Di parere simile anche Aaron Zelin, analista del Washington Institute ed esperto di Nord Africa, secondo cui la Libia è il luogo più probabile dove l’Isis potrebbe cercare di replicare il modello già collaudato in “Siraq”.

I rischi per l’Europa e per l’Italia

La facilità con la quale i jihadisti riescono a proliferare in Libia, la porosità dei confini tra Paesi africani e il flusso incontrollato di immigrati irregolari in partenza dalle coste libiche sono elementi che mettono a serio rischio la sicurezza dell’Italia e dell’Europa. Non a caso tra aprile e giugno del 2018, a Napoli venivano arrestati i gambiani Sillah Ousman e Alagie Touray. I due avevano partecipato a un addestramento militare in un campo mobile libico dove si addestrano i futuri kamikaze dell’Isis ed erano pronti a compiere attentati in Europa. Nel dicembre del 2016 erano saliti su un barcone diretto in Italia ed erano arrivati sulle coste siciliane, a Messina. Touray era stato trasferito a Napoli; Sillah in Puglia. Del resto anche Anis Amri, l’attentatore del mercatino di Natale del dicembre 2016 (poi ucciso a Sesto San Giovanni) era arrivato a Lampedusa nel 2011 a bordo di un barcone proveniente dalla Tunisia.

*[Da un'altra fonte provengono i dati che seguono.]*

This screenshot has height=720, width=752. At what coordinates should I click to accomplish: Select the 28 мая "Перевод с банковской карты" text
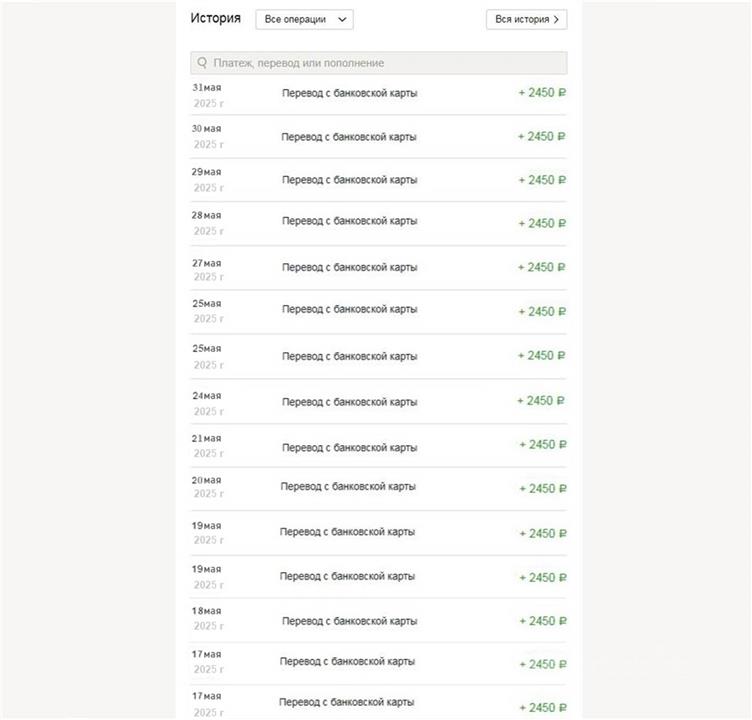coord(349,221)
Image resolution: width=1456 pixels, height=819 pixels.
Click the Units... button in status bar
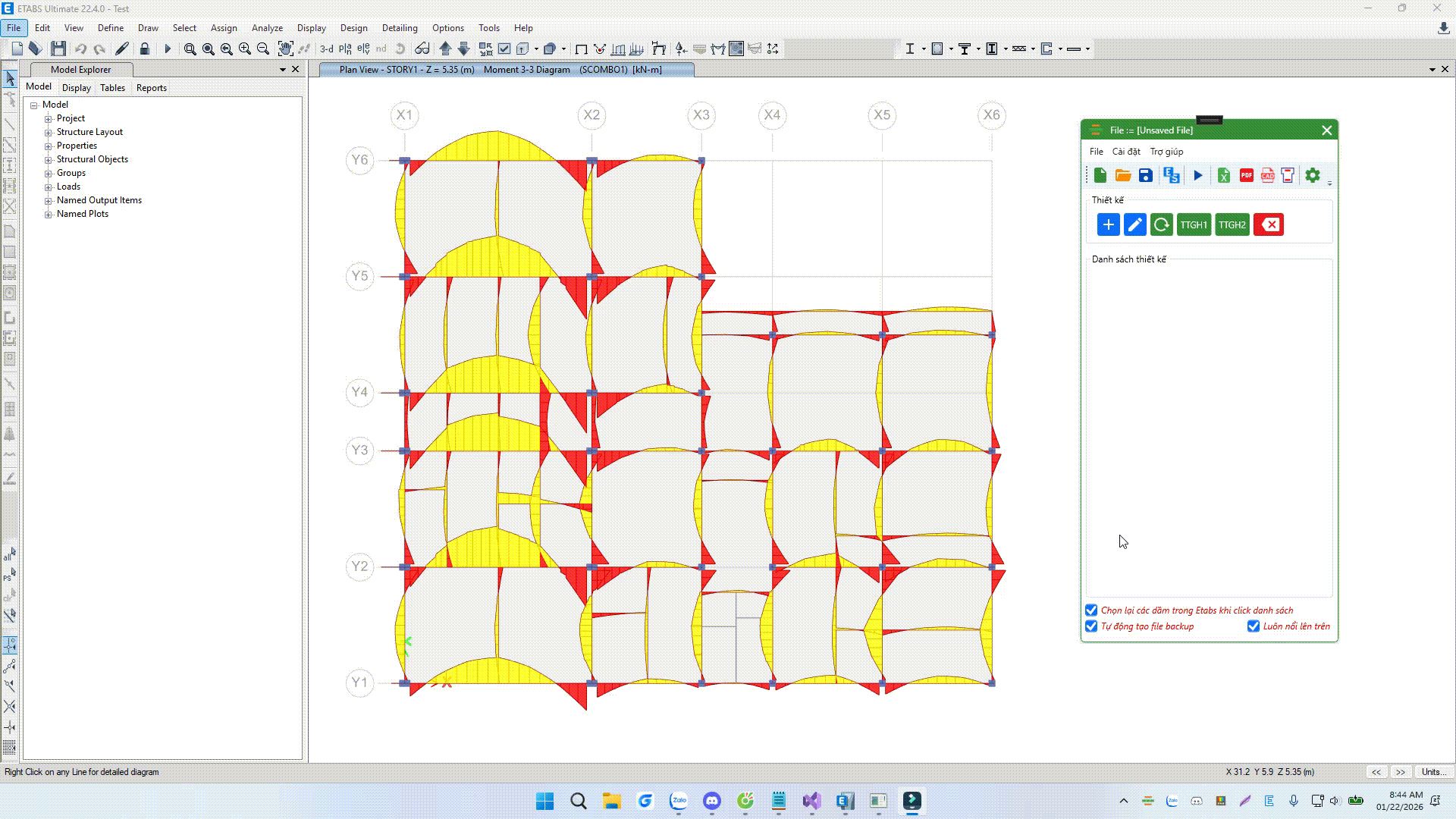1432,772
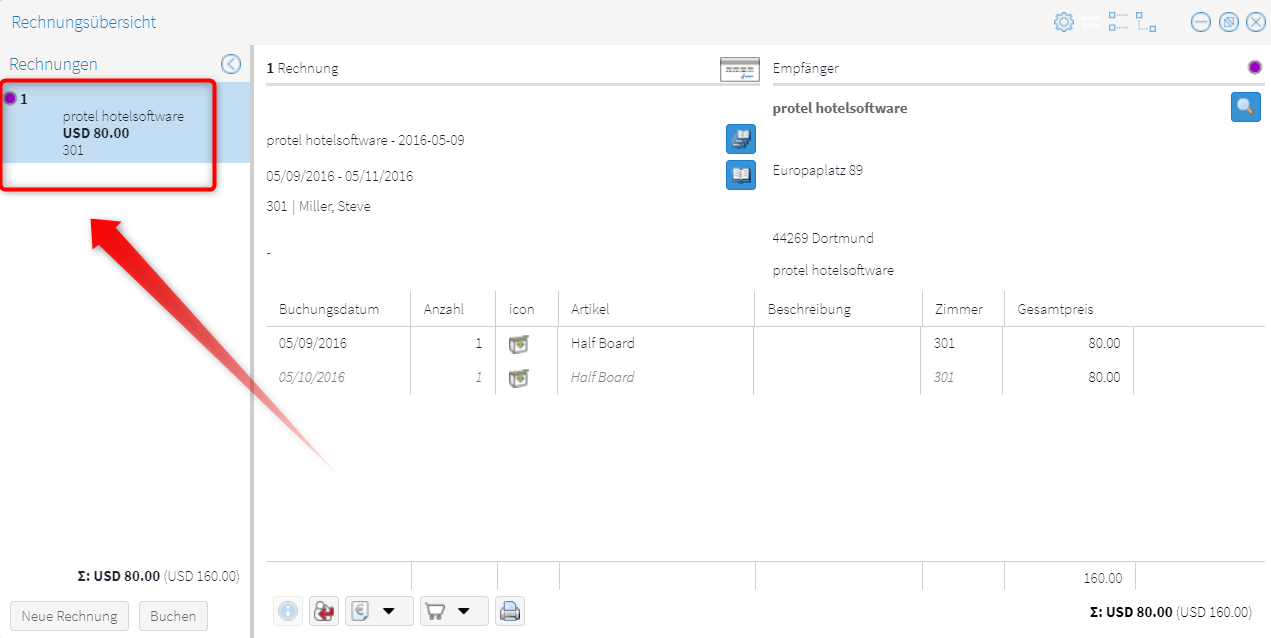Click the Buchen button
The width and height of the screenshot is (1271, 638).
coord(173,616)
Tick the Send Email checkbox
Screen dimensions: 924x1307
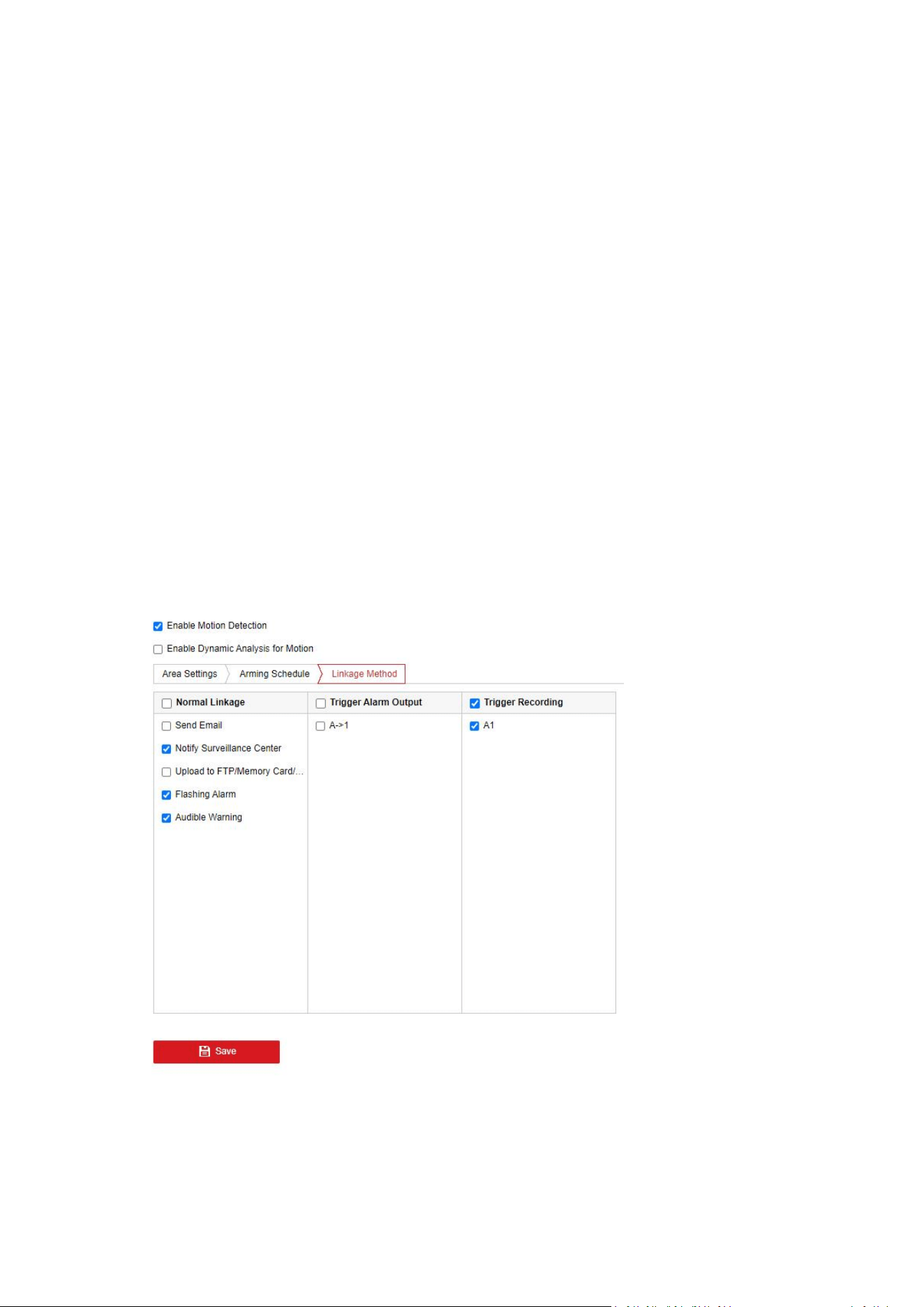pos(166,726)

Oggi è possibile individuare tre tipologie di attori che mettono a rischio la sicurezza dell’Europa: jihadisti e simpatizzanti infiltratisi tramite le rotte dell’immigrazione clandestina; jihadisti “europei” di ritorno nei propri Paesi d’origine (inclusi quelli delusi dall’esperienza dello Stato islamico ma ancora fedeli al jihad); individui radicalizzati o potenzialmente tali (cittadini di Paesi europei e stranieri legalmente residenti in Ue).

Attori che potrebbero attivarsi individualmente, oppure tramite cellule o piccoli gruppi “spontanei”, magari ispirati tramite propaganda virtuale o tramite predicatori attivi in loco. Sarebbe inoltre ingenuo pensare che Isis e Al Qaeda non abbiano delle proprie reti e cellule dormienti in Europa.

Non dimentichiamo che il jihadismo globale può restare latente anche per tempi lunghi prima di manifestarsi.

Tornando al concetto iniziale di infiltrazione jihadista in contesti dove le istituzioni sono carenti o assenti è bene tener presente che anche lo scarso presidio dei propri confini (terrestri o marittimi che siano) e l’incapacità o la non volontà di filtrare adeguatamente gli ingressi indicano una pericolosa fragilità istituzionale e l’Italia non è certo nella condizione migliore in questo momento. Senza un’adeguata strategia volta a bloccare gli arrivi di flussi illegali dalla rotta africana i rischi d’infiltrazione jihadista sono elevatissimi.